In fact, Germany’s dominance of the EU is based neither on its army nor on a colonising impulse but on rules. Rules matter, of course, but rarely have they become so synonymous with leadership. Why do they now matter so much?

In the past the nation’s might was associated less with crafting rules than with breaking them. Kaiser Wilhelm II’s generals took the military suspicion of legal constraints to extremes. Hitler went much further. He did not believe in sharing power at all. Contemporary German politics is built upon a deep revulsion from these ideas of leadership. Berlin’s commitment to Europe is heartfelt and so is its investment in institution-building. Constructing European institutions that make decisions jointly helps allay old suspicions and make the country’s economic supremacy more palatable.

The same reasoning lies behind its devotion to rules. There are two kinds of superpower: those, like the Third Reich, that see rules as fetters; and those that see them as useful tools of international management. The latter is how the US, following the British example, exercised power globally through the second half of the 20th century, and it is now Germany’s modus operandi in the eurozone. Because rules are by definition collective, they satisfy the second lesson that the disasters of the Third Reich taught contemporary German diplomacy: never stand alone. Nothing was more notable during the fraught discussions of the past months than the country’s desire not to find itself isolated. Fortunately for Berlin, other north and eastern European states were willing to sign up to its hard line. Germany simply cannot afford to let Europe look like a fig leaf for self-interest. Yet rules often do just that. As German conservative jurist Carl Schmitt once said, the hegemon’s power lies in its ability to set norms. And, we might add, to determine which apply to itself. Germany’s Federal Constitutional Court often has the last word on which rules will apply at home.

The fog that surrounds the politics of rules lifts, and the interests that they serve become visible, when the rules are no longer voluntarily obeyed and must instead be enforced. A century or so ago, enforcement was easier because democracy was limited and public opinion could often be disregarded. In Egypt in 1882, default brought gunboats, the toppling of monarchs and military occupation. When Greece went bust in 1893, an international financial control commission took control of big revenue streams for decades and turned them over directly to the country’s bondholders. Greek public reaction hardly entered into the equation.

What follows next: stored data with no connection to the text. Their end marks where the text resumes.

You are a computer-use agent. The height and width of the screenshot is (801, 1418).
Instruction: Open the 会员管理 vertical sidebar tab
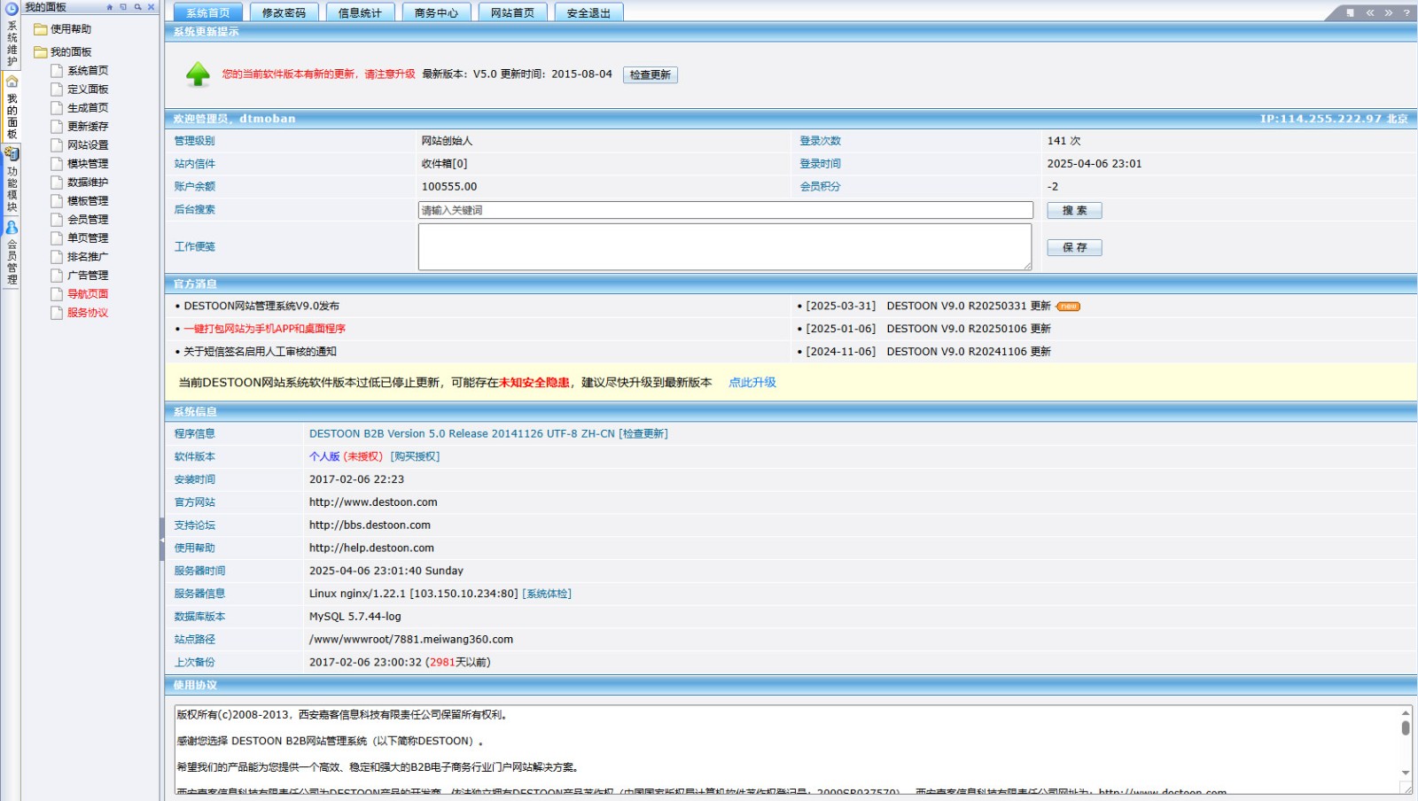tap(12, 253)
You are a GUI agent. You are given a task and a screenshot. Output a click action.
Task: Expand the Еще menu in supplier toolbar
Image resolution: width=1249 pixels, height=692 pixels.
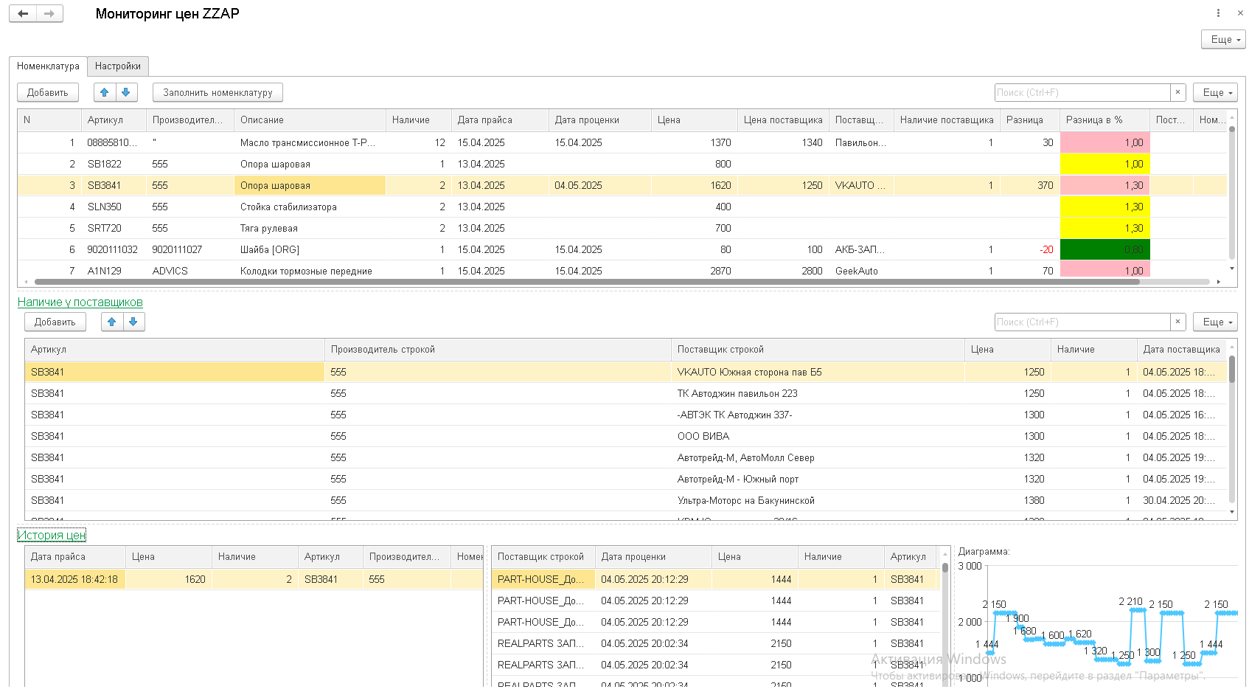click(1215, 322)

None of these crude methods of enforcing compliance is acceptable today — least of all within the EU, where countries are far more interconnected than a century ago and far more democratically run. And, because the eurozone is a collection of states whose economic fortunes have varied widely under the single currency, obtaining any kind of consensus about the utility of its rules becomes almost impossible once the debate on them spills out of the small circles of technocrats in which they originated. In times of extreme crisis consensus is probably unobtainable. But these are precisely the moments at which confident leadership sets rules aside. As Winston Churchill said, sometimes humanity, not legality, should be our guide.

In the latest episode of the Grexit crisis, France and Italy invoked fundamental EU political values. Germany fought to keep an explicitly political debate at bay. Yet its inability to differentiate between when it is helpful to stick to the rules and when it is better to set it aside now threaten the legitimacy of the union itself.

It is time for Berlin to escape the shadow of the past, to think afresh about the meaning of leadership and to start to wield its influence in the eurozone differently. Otherwise the future is likely to be a Europe shrunken in power, membership and influence — a union ever more obviously a vehicle for German interest. Right now, that is surely the last thing Germany wants.